All the Ugly and Wonderful Things

“Really? I never met anyone with either of those names. So that’s pretty cool. I mean, I have a pretty common name, so it’s neat to meet people who have unusual names.”


Joshua’s teeth were perfect. He must have had braces. Renee talked about him like he was a statue. David standing naked in a museum in Italy. I thought he was more like a mannequin in a department store. He smelled like a mannequin, too. Soap, deodorant, cologne, mouthwash. How was I supposed to tell what he smelled like under all of that?

“So, what’s your major?” he said.

“Astrophysics.” I didn’t want him to panic, but as soon as I said it, his eyes got bigger.

“Oh, um, wow. So, uh, what do you do with a degree in astrophysics?”

“Become an astrophysicist.”

Joshua stared at me. I was being impossible again, saying things he didn’t know how to respond to. Serial conversation killer, Renee called me.

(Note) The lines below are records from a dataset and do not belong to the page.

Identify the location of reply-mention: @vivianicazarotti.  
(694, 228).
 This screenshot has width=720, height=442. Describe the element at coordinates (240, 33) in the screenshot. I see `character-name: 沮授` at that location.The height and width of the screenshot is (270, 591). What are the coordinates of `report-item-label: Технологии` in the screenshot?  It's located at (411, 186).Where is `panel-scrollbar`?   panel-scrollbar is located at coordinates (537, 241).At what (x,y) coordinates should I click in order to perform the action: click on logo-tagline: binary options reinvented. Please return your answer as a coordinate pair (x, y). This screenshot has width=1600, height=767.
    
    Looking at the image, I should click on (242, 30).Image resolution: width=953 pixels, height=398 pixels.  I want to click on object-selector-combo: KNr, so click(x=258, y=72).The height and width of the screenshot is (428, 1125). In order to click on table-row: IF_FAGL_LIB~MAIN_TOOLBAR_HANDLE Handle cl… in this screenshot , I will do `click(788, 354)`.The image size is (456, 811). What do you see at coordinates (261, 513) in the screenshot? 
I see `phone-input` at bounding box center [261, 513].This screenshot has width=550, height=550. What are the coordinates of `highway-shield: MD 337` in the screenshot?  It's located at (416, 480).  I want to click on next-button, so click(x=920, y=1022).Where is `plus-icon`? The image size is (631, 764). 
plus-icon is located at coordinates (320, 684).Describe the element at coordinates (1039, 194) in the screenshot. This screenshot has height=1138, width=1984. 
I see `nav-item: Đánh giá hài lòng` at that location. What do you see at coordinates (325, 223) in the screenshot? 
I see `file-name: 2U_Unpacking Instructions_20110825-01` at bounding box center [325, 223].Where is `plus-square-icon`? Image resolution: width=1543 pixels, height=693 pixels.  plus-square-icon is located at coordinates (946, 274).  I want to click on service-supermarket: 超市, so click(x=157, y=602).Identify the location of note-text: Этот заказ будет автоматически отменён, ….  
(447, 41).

When she came back with the mail, I expected her to give me an accusatory look, since Joshua and I were sitting there in silence. Instead, she slammed the front door and practically ran across the room to the kitchen.

“Wavy, will you come in here?” she called.





7

RENEE

I went down to get the mail to give Joshua and Wavy a chance to talk in private. She did need to get on with her life. Then I saw what was in the mailbox: a pizza coupon flier and one of those familiar, heartbreaking envelopes. A fancy envelope, addressed to Jesse Joe Barfoot, Jr. Inmate #451197. Stamped UNAUTHORIZED CORRESPONDENCE in big red letters. Except this one wasn’t. This envelope had a big red stamp that said RELEASED.

A less romantic person might have taken a more measured approach. Me, I thought, Screw moving on. This is true love! Clutching the mail in one hand, and my boobs in the other, I ran up both flights of stairs.

I put the envelope down in the middle of the kitchen table, and when Wavy walked in, I was staring at it in disbelief. She picked up the letter and her hands started to shake. I can only imagine what was going on inside her head, because my brain was lit up like the Vegas strip.

“Does that mean he’s been paroled? Don’t they have to notify you? If he’s out, why hasn’t he come to see you?” I said.

Oh, right. If he hadn’t been getting her letters, he wouldn’t know our address. It wasn’t like he could drop by her aunt’s house and say, “Hey, where’s Wavy?”

How was he going to find her?

He wasn’t. We were going to find him. At last, I wasn’t just a fat college girl watching a soap opera. I was part of the drama. I was going to rewrite the third act and change it from tragedy to happily ever after.

While Wavy sat there in shock, the envelope pressed between both her hands, I picked up the phone and started making calls, all of them long distance and out of state. I wondered what Mrs. Brenda Newling would say when Wavy’s phone bill hit triple digits.

“Hey, what’s up?” Joshua said. He stood in the doorway, looking unbelievably sexy.

“Give us a couple minutes, okay?” I was on hold with someone at the office where they kept the records for the state’s sex offender registry, a thing I hadn’t even known existed until somebody at the Department of Corrections transferred me there.

“Is she okay?” He was looking at Wavy, who seemed a little shaky.

“She’s had some news—”

“Ma’am?” Someone came back on the other end of the phone line. “Do you have the offender’s full legal name?”

“Jesse Joe Barfoot, Jr. I don’t know what the process is—”

“One moment, please.”

Wavy looked at me expectantly.

The woman came back on the line and read me a street address, apartment number, and city. Wellburg, which was across the state line, less than three hours away. I wrote it down on the back of the pizza flier, and as soon as Wavy saw it, she jumped up from the table and brushed past Joshua in the doorway. I knew exactly where she was going: to get ready for her reunion with Kellen.

“So, do you think I have a chance with Wavy?” Joshua shot me a panty-melting grin.

For a few seconds, a whole scenario played out in my mind. After I broke the bad news to him about Wavy’s fiancé being paroled, I would usher him into my bedroom. Wavy could drive herself to Wellburg. Meanwhile, I would comfort Joshua, listening sympathetically, while I arranged myself on my bed in a flattering pose. I would make him feel sexy and smart and funny.

That’s exactly what I was imagining. I would get him in my room and seduce him, thereby accomplishing the whole point of me inviting him to the party in the first place. He really was amazingly good-looking. It wouldn’t be a hardship to fall into bed with him, but what kind of lies would I have to tell myself to pretend I wasn’t a second choice rebound?

“The thing is,” I said. “Wavy has a lot of baggage. Like a nine-piece matched set of hard-sided Samsonite. The girl is so far—”

For the first time in my life, I stopped. It wasn’t my story to tell.